Canada has traditionally supported the United Nations as the best vehicle, however imperfect, for promoting world peace, justice, human rights and prosperity.

June 02, 2012

Mohammed Azhar Ali Khan

 


By Mohammed Azhar Ali Khan


 


 


Canada has traditionally supported the United Nations as the best vehicle, however imperfect, for promoting world peace, justice, human rights and prosperity. The UN, for its part, ranks Canada as among the best countries in the world to live — currently sixth out of 187 countries.  But now the two are arguing over poverty and hunger in Canada.


 


The UN Special Rapporteur on the Right to Food recently visited Canada, the first developed country he inspected. Not mincing words, Olivier De Schutter, asserted: “Canada has long been seen as a land of plenty. Yet today one in 10 families with a child under six is unable to meet its daily food needs. These rates of food insecurity are unacceptable, and it is time for Canada to adopt a national right to food strategy.”


 


The envoy met people in several cities and in Aboriginal communities.
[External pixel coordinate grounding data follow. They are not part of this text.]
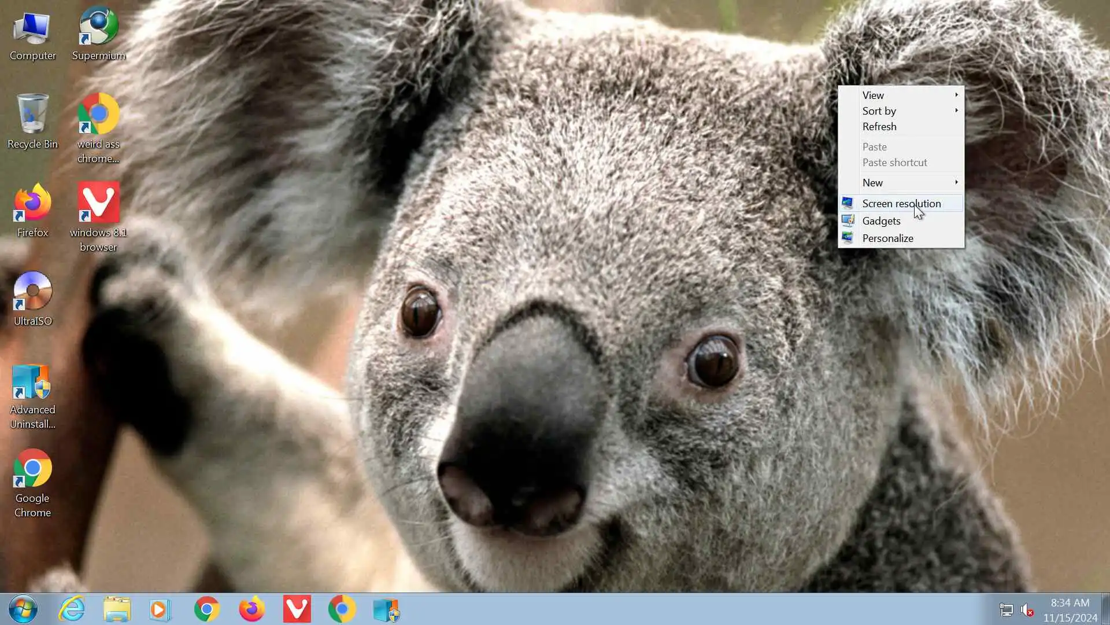The height and width of the screenshot is (625, 1110).
Task: Open the Windows Start orb
Action: (23, 609)
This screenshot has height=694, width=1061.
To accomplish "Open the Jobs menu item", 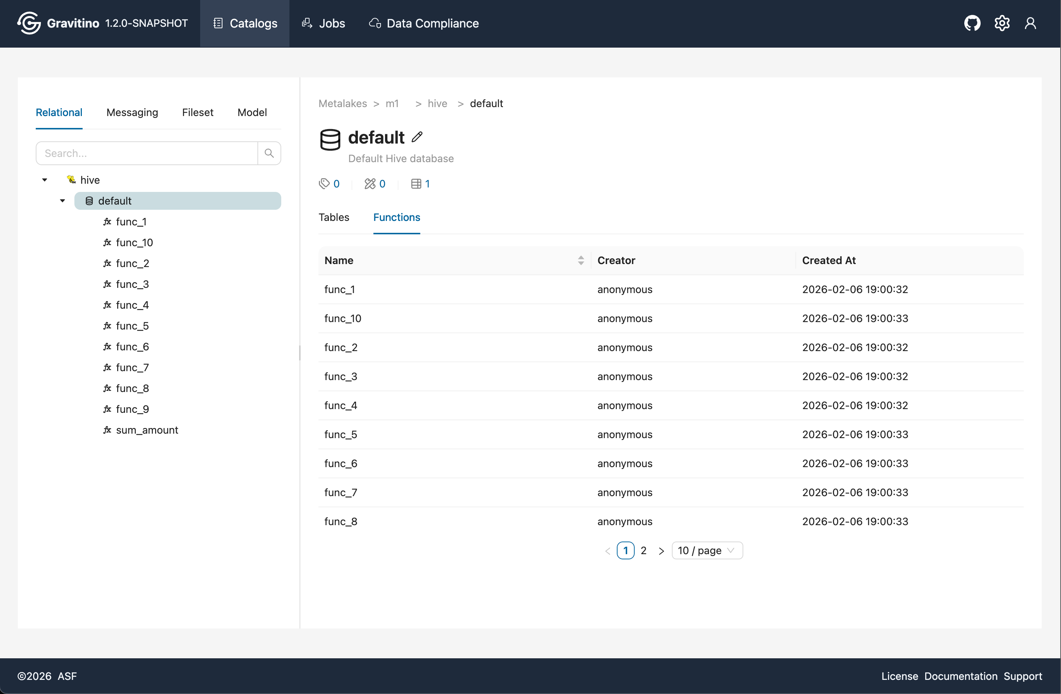I will point(324,23).
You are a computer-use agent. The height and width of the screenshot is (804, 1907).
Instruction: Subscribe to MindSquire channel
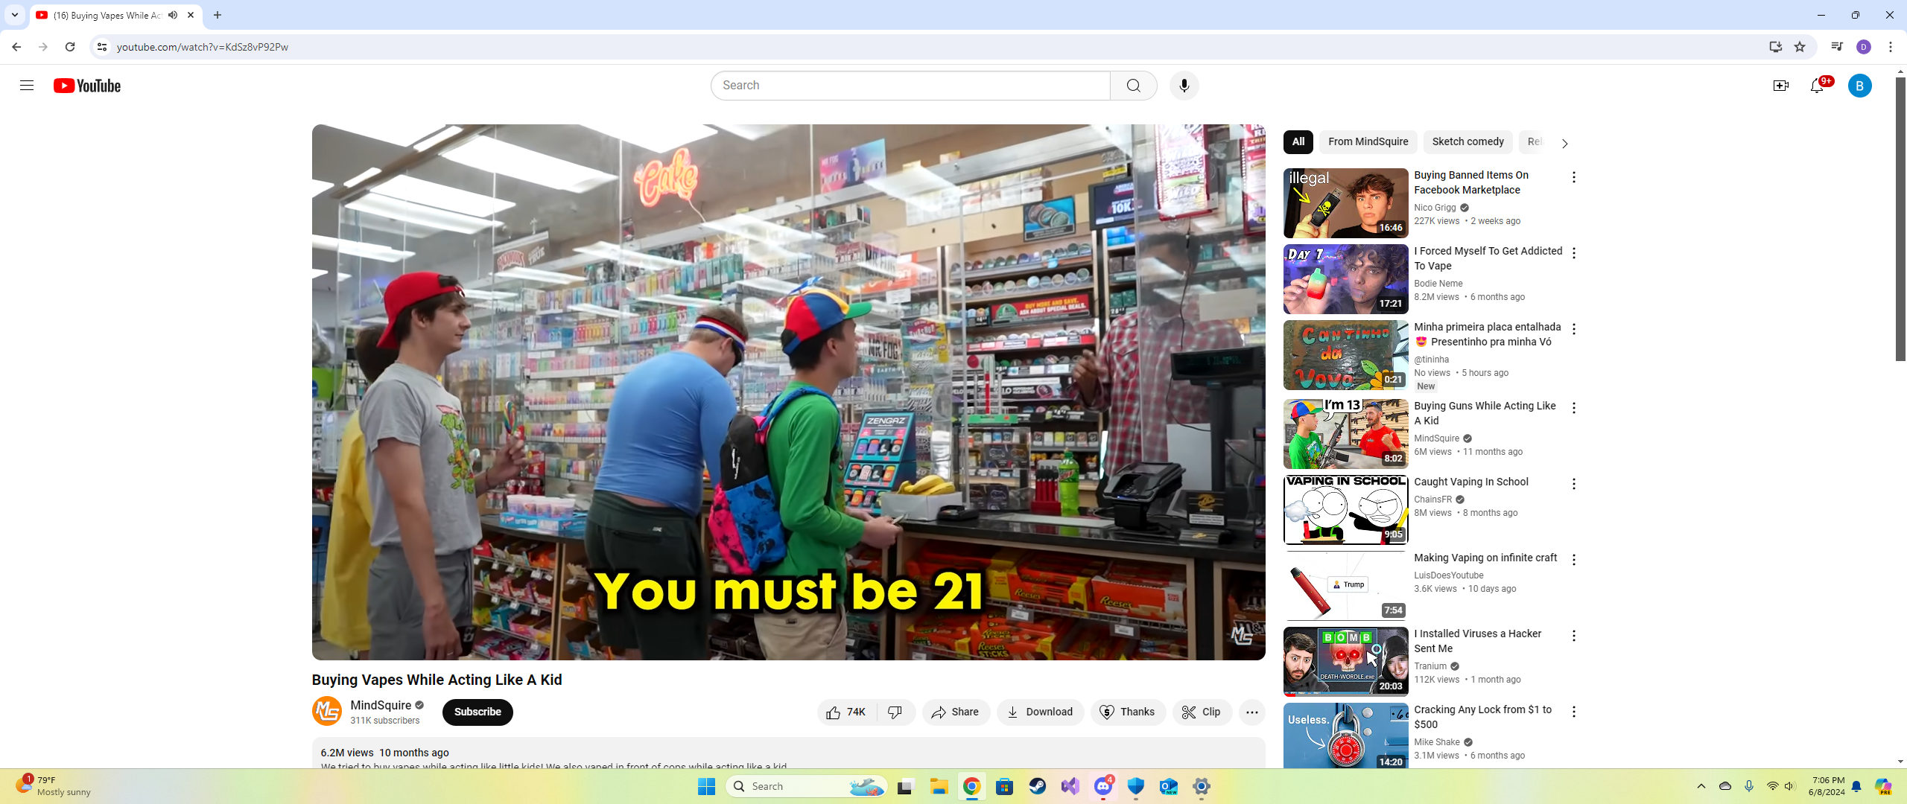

Cabinet ministers refused to meet him and blasted him. Health Minister Leona Aglukkag, however, held a last-minute meeting with him but called him “ill-informed and patronizing” and said he should tackle environmentalists who are trying to block Inuit access to seals, polar bears and fish in the North.


 


Immigration Minister Jason Kenney stated: “I think this is completely ridiculous. Canada is one of the wealthiest, most democratic countries in the world... We believe that the UN should focus on development in countries where people are starving and we think it’s simply a waste of resources to come to Canada to give them political lecturing.”


 


Food is a fundamental human right under the 1948 Universal Declaration of Human Rights, the 1966 International Covenant on Economic, Social and Cultural Rights and other UN instruments.


 


De Schutter stated: “What I have seen in Canada is a system that presents barriers for the poor to access nutritious diets and that tolerates increased inequalities between rich and poor, and Aboriginal and non-Aboriginal peoples. Canada is much admired for its achievements in the area of human rights, which it has championed for many years.


 


But hunger and access to adequate diets, too, are human rights issues — and here much remains to be done.” He concluded that 900,000 households with 2.5 million people cannot afford adequate diets in Canada.


 


The UN envoy won kudos as well. New Democratic Party chief and leader of the Opposition Thomas Mulcair said: “I think Canada has no excuse to have millions of people who cannot feed themselves adequately. We are one of the richest countries in the world and it’s unacceptable that we have hundreds of thousands of elderly people who live in poverty and can’t feed themselves. It’s unacceptable that in a country as rich as Canada we have children who go to school on an empty stomach.”


 


Liberal Party Interim leader Bob Rae added that the government should recognize the problem of poverty in Canada “rather than attacking the person who delivers the message.” Assembly of First Nations National Chief Shawn Atleo thanked the UN envoy for consulting First Nations and highlighting their plight. 


 


A recent First Nations survey indicates that 17.8 percent of First Nation adults aged 25-39 and 16.1 percent  aged 40-54 reported being hungry. This compared with 7.7 percent of other Canadians.


 


“As Minister Kenney pointed out, we are a wealthy nation with a high standard of living and M. De Schutter was right that our privileged status makes it even more unacceptable that one in 10 families with a child under six are food insecure,” commented Elizabeth May, Leader of the Green Party of Canada.


 


The UN envoy urged Canada to adopt a national food strategy that would emphasize local food production, reform food subsidies for the North, ensure a living wage for low-income people and harmonize attempts to deal with hunger across the country.


 


Canadians take pride in their country as being one of the best in the world. But they know that the Aboriginal people live in largely Third World-like conditions and that the gap between rich and poor Canadians is growing. The visit of the UN rapporteur will be a blessing if his report forces the members of the Canadian government to give up their complacency and act with determination to improve the lives of Canada’s Aboriginals and the poor. After all, they were elected to serve the people.








Mohammed Azhar Ali Khan is a retired Canadian journalist, civil servant and refugee judge. He has received the Order of Canada, the Order of Ontario and the Queen’s Golden Jubilee Medal.